▶ **What to work on**: Copy the items word for word, starting at the line that contains "Given: Show the RGB composite channel" and ending at the last line of the items, with both of those lines included.

▶ **Dataset content**:
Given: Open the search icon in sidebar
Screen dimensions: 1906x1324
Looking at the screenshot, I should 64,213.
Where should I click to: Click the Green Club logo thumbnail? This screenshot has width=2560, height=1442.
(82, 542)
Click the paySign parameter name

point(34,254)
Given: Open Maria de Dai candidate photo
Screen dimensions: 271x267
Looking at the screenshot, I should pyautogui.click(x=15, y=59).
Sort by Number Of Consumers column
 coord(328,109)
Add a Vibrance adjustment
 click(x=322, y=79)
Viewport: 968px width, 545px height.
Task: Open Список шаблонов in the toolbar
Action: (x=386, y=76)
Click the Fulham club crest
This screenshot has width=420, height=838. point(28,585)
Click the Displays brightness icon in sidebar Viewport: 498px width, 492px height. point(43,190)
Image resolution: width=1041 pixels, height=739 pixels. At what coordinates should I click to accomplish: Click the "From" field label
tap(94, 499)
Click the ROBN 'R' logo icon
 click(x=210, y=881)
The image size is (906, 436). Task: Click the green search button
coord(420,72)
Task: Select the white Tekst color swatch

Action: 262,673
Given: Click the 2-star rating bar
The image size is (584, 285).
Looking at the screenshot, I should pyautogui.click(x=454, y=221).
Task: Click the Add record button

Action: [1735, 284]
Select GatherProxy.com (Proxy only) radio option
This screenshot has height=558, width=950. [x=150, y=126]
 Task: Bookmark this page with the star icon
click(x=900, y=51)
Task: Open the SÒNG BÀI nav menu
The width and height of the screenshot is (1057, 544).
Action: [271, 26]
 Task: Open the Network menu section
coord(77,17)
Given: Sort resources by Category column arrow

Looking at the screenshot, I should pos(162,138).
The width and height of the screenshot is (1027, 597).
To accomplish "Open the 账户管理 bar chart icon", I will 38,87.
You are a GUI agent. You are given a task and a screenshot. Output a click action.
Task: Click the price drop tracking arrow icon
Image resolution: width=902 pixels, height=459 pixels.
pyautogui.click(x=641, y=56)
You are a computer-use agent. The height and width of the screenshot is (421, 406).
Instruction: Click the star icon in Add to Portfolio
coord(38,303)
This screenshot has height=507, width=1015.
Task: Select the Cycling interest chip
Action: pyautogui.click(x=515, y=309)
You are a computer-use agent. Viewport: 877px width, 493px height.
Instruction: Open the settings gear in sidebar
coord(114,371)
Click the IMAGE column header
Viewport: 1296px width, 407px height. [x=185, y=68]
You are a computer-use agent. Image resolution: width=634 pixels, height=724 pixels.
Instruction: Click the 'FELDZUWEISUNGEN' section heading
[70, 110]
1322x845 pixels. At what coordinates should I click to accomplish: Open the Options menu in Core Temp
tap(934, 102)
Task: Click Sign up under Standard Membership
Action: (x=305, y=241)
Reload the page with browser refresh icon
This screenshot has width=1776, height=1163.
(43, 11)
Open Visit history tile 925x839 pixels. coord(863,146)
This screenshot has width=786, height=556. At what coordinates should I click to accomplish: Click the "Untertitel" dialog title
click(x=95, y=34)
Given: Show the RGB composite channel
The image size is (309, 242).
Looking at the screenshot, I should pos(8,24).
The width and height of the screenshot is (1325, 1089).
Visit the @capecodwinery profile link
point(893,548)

▶ **Task response**:
Given: Show the RGB composite channel
The image size is (309, 242).
Looking at the screenshot, I should pos(8,24).
The width and height of the screenshot is (1325, 1089).
Visit the @capecodwinery profile link
point(893,548)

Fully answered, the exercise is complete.